La faiblesse économique et politique d'un état se traduit, notamment, par sa dette publique (mais pas seulement). Pour sortir de cette situation il faut faire des efforts (difficilement quantifiables) pendant un certain temps (difficilement quantifiable). Et l'on voit toute l'erreur qu'a été la mathématisation de la science économique.
Il y a toute une palette de choix pour se sortir de cette stagnation (ou de ne pas s'en sortir) qui mélange l'intensité des efforts et la durée de l'effort.

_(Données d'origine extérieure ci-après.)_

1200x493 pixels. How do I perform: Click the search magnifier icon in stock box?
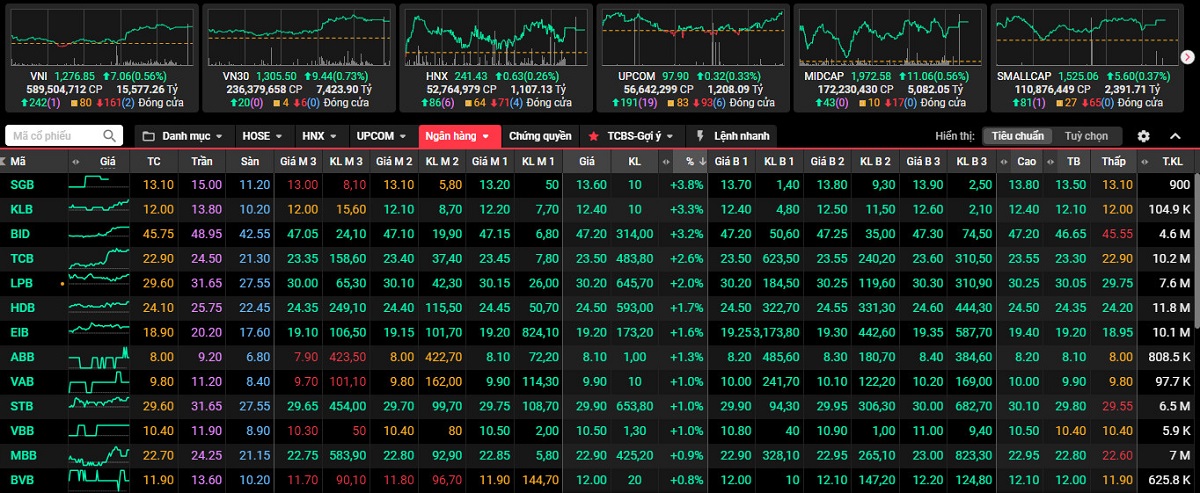click(110, 136)
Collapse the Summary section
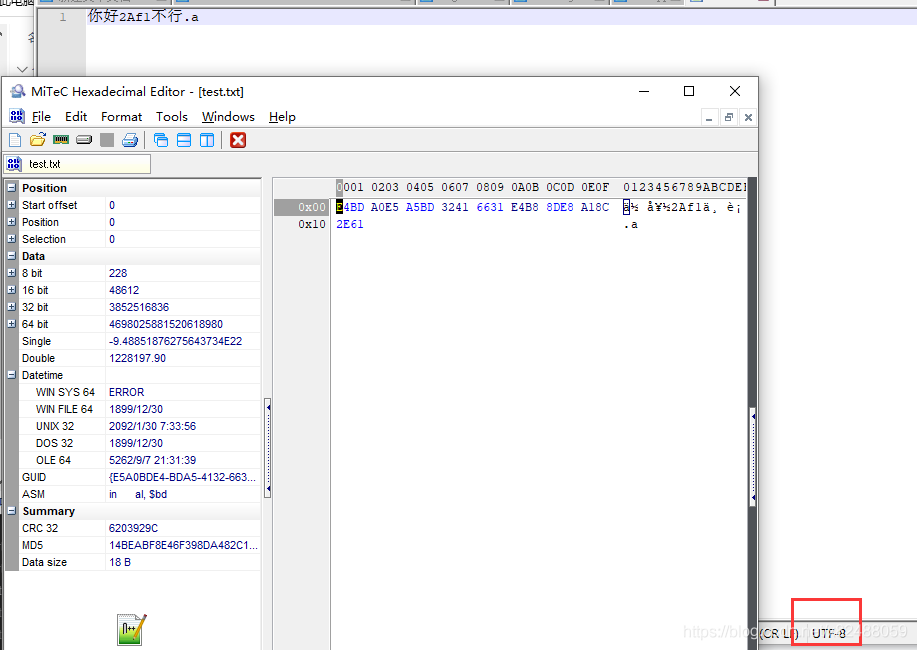 point(12,511)
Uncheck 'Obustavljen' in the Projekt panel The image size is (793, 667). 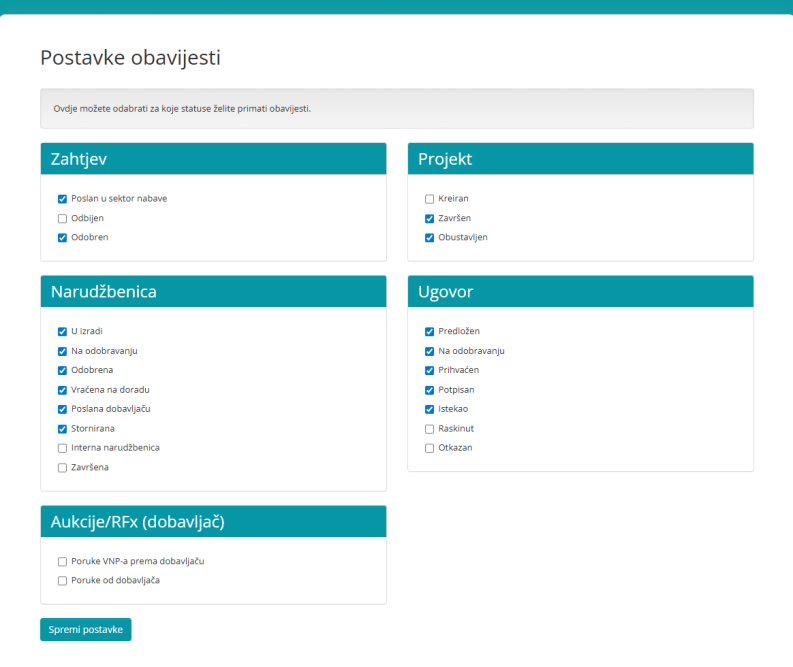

La Grèce va devoir choisir son rythme, c'est sa liberté politique. Les pièges sont soit des efforts trop forts et les grecs ne l'ont pas supporté, soit un temps d'effort trop long entrainant le déclin du pays pendant plusieurs générations.
L'illusion serait de croire, comme Monsieur Mélenchon, qu'il suffit d'effacer la dette totalement ou partiellement. En fait, un pays rembourse toujours sa dette, d'une manière ou d'une autre, c'est une loi implacable, par son crédit (confiance qu'on lui accorde), par sa faculté d'emprunt, par sa capacité à attirer les investissements...
Je crains que la Grèce ne s'enfonce dans une longue, très longue période de déclin. J'espère que la France saura s'en sortir. Qui vivra, verra !!!